Requirements: Put every line of the listing from the one containing "Open 程式說明 program help" down to the one containing "I will pos(1205,50)." into a Markdown table with the columns No. and Line, numbering the rows and leaving out blank lines.

--- Start of Dataset ---

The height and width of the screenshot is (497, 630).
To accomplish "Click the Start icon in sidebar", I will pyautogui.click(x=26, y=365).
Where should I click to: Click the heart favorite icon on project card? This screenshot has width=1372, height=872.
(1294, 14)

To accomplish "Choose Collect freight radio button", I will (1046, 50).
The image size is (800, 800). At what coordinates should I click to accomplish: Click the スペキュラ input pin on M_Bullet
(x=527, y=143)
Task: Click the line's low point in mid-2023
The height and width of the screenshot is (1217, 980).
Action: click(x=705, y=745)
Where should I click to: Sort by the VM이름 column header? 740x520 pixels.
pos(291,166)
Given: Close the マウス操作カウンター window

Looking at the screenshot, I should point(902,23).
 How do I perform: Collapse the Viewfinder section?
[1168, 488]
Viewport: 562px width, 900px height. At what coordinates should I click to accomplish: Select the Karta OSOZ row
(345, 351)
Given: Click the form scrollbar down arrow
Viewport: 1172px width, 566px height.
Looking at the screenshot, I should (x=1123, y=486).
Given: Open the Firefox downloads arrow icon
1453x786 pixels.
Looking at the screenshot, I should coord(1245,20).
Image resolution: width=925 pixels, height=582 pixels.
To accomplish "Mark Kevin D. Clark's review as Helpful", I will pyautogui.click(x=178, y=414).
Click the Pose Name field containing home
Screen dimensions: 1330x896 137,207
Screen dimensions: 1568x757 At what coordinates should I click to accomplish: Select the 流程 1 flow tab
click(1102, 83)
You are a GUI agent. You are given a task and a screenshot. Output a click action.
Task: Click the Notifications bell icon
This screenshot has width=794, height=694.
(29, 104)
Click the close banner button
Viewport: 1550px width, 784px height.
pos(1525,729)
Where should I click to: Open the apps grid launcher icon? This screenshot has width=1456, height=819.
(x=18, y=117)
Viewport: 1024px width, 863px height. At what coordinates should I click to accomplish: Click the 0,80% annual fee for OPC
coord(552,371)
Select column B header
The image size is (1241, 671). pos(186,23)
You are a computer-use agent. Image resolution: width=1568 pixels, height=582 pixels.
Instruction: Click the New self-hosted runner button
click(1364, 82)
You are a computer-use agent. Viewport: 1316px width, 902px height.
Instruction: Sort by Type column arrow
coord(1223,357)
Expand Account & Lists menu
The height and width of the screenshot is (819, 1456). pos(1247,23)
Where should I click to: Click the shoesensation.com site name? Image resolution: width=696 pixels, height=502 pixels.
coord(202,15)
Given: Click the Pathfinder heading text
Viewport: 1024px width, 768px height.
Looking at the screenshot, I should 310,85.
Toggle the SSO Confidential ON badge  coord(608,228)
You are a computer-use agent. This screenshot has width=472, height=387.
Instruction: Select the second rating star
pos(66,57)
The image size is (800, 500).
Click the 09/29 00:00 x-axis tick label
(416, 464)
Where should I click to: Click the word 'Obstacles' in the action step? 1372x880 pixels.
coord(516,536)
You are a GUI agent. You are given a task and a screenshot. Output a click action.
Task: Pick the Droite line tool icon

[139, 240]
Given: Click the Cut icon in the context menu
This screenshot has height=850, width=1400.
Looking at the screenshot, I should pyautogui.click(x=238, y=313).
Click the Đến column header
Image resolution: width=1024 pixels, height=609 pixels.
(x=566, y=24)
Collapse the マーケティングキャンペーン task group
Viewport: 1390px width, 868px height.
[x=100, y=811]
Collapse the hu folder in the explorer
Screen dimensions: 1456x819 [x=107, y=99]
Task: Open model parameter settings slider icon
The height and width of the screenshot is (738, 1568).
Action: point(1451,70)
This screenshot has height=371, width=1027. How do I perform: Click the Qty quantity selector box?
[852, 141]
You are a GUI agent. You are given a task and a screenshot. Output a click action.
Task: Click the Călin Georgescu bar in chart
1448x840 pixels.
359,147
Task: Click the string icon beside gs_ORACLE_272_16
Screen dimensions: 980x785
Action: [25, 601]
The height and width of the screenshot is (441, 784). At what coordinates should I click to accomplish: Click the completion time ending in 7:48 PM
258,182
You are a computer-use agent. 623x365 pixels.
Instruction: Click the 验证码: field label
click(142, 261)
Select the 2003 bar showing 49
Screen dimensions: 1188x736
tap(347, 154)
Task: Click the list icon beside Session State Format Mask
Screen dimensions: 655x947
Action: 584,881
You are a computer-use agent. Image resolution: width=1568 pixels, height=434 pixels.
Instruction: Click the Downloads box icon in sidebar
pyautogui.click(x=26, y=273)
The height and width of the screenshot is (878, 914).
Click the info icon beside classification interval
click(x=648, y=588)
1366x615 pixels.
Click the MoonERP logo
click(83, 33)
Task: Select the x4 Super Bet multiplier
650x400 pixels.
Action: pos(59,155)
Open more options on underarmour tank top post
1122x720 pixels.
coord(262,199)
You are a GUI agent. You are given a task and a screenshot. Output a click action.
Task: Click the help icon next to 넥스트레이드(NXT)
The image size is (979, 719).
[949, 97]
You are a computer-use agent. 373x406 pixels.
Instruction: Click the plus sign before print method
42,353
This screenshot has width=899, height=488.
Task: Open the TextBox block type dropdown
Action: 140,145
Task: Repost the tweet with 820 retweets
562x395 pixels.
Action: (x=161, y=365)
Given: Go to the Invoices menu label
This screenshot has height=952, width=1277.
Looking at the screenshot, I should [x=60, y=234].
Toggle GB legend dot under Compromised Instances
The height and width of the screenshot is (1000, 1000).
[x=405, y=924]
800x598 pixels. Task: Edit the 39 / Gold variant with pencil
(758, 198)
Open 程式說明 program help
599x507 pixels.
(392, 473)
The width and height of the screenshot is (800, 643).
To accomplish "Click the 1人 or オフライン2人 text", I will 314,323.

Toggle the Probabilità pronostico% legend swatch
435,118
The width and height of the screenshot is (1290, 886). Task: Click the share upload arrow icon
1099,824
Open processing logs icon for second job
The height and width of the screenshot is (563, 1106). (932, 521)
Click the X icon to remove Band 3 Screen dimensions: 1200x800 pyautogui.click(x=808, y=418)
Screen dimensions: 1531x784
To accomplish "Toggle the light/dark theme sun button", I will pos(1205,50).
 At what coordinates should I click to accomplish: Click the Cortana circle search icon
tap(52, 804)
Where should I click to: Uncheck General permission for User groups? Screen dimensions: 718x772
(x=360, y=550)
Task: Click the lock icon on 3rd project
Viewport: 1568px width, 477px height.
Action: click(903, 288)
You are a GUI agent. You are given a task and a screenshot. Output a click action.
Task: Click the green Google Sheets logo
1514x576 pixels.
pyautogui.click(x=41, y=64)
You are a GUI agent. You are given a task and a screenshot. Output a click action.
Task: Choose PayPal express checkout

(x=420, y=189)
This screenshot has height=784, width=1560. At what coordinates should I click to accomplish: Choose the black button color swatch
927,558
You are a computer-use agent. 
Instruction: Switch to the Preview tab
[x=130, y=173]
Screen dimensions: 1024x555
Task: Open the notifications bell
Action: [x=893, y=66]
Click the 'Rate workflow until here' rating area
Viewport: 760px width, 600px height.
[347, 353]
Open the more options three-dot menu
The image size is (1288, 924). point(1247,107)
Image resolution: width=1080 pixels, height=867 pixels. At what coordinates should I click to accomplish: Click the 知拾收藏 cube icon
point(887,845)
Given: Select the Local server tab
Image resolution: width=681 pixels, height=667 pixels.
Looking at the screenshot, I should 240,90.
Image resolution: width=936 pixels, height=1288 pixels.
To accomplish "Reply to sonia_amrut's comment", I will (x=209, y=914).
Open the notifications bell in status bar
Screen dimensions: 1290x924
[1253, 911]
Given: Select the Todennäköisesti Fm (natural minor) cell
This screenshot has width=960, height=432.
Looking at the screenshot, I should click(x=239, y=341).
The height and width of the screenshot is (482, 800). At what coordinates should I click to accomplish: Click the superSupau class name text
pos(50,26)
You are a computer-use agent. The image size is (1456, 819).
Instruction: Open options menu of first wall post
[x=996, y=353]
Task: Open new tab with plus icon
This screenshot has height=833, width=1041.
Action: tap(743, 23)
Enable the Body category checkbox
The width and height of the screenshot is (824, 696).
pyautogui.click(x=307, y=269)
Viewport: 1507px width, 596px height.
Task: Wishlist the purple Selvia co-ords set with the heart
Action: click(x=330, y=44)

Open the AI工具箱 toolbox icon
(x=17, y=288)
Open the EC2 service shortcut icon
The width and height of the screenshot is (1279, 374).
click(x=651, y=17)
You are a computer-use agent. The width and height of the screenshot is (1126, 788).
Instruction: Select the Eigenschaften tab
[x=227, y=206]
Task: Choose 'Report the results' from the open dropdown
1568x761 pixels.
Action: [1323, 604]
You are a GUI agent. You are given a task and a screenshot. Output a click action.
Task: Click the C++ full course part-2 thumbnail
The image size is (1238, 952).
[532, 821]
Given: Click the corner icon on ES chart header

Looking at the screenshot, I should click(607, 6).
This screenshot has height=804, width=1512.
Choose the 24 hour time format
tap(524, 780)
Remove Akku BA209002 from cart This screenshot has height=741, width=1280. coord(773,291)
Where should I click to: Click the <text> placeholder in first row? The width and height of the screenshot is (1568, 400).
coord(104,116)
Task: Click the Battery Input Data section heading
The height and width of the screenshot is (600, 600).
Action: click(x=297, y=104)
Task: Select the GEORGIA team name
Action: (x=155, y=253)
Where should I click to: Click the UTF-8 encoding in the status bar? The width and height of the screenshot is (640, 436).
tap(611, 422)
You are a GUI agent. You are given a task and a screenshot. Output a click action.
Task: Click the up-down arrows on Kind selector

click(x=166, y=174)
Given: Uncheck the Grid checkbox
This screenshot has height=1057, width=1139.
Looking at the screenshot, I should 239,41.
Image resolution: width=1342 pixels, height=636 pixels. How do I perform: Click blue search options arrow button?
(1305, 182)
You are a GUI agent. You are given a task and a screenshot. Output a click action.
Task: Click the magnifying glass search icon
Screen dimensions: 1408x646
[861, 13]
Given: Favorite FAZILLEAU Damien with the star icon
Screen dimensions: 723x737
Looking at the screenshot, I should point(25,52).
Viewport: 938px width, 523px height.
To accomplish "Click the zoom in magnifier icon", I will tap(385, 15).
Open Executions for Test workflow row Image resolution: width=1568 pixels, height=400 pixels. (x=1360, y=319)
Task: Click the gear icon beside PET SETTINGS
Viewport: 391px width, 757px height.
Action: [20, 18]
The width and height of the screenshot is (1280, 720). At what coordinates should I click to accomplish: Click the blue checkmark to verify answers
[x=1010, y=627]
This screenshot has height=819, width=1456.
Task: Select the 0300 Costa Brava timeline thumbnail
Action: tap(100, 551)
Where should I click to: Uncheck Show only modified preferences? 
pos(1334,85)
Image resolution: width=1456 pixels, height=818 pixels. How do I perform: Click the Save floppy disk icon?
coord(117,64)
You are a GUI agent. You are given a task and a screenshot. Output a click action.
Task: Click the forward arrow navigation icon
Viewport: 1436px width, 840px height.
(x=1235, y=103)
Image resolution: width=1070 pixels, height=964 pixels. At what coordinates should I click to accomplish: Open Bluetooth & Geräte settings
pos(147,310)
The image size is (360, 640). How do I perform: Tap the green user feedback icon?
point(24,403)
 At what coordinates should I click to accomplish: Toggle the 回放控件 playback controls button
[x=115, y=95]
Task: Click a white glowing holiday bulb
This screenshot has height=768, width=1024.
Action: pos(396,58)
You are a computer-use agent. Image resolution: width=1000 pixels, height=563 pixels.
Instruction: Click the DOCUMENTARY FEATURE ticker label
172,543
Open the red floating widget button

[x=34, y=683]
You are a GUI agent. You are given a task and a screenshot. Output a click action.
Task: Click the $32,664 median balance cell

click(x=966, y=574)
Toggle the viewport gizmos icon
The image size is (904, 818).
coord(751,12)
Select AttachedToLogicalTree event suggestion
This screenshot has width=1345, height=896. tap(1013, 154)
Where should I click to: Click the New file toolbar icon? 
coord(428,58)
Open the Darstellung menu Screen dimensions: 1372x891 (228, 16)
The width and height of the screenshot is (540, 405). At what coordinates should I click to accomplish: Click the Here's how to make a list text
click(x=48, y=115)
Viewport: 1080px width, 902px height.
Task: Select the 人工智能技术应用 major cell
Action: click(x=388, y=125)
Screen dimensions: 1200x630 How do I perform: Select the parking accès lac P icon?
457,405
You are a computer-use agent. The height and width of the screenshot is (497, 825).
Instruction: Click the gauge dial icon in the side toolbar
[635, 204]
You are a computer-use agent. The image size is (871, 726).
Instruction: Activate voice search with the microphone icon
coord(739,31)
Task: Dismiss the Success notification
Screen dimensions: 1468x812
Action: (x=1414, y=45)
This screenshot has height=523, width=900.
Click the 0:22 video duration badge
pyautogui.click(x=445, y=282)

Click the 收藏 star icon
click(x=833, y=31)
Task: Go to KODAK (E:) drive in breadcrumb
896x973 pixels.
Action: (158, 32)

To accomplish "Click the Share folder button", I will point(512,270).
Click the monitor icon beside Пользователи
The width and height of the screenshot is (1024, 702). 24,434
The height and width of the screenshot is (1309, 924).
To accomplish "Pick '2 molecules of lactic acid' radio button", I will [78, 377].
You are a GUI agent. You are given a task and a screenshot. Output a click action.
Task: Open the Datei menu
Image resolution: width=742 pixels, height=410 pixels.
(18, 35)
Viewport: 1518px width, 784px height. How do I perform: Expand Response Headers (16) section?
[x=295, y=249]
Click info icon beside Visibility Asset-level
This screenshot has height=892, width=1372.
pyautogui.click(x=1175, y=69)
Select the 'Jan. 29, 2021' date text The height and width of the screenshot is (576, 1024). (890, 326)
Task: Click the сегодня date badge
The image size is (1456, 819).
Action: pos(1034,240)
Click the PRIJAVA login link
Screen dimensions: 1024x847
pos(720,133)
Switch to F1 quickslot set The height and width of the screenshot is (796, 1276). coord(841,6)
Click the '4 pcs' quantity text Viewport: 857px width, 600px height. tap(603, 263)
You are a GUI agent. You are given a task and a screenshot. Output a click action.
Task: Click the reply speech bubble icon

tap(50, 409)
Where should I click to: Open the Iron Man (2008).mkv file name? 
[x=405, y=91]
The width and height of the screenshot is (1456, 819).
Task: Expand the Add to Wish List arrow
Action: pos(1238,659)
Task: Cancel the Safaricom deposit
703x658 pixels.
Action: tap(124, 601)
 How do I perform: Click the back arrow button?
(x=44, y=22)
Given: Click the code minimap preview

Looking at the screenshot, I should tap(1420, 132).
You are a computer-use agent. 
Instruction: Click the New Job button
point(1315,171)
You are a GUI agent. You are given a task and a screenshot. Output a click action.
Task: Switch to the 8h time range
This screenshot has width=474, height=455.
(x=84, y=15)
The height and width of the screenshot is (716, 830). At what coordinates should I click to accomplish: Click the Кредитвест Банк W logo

--- End of Dataset ---

Solved problem:
| No. | Line |
|---|---|
| 1 | Open 程式說明 program help |
| 2 | 599x507 pixels. |
| 3 | (392, 473) |
| 4 | The width and height of the screenshot is (800, 643). |
| 5 | To accomplish "Click the 1人 or オフライン2人 text", I will 314,323. |
| 6 | Toggle the Probabilità pronostico% legend swatch |
| 7 | 435,118 |
| 8 | The width and height of the screenshot is (1290, 886). Task: Click the share upload arrow icon |
| 9 | 1099,824 |
| 10 | Open processing logs icon for second job |
| 11 | The height and width of the screenshot is (563, 1106). (932, 521) |
| 12 | Click the X icon to remove Band 3 Screen dimensions: 1200x800 pyautogui.click(x=808, y=418) |
| 13 | Screen dimensions: 1531x784 |
| 14 | To accomplish "Toggle the light/dark theme sun button", I will pos(1205,50). |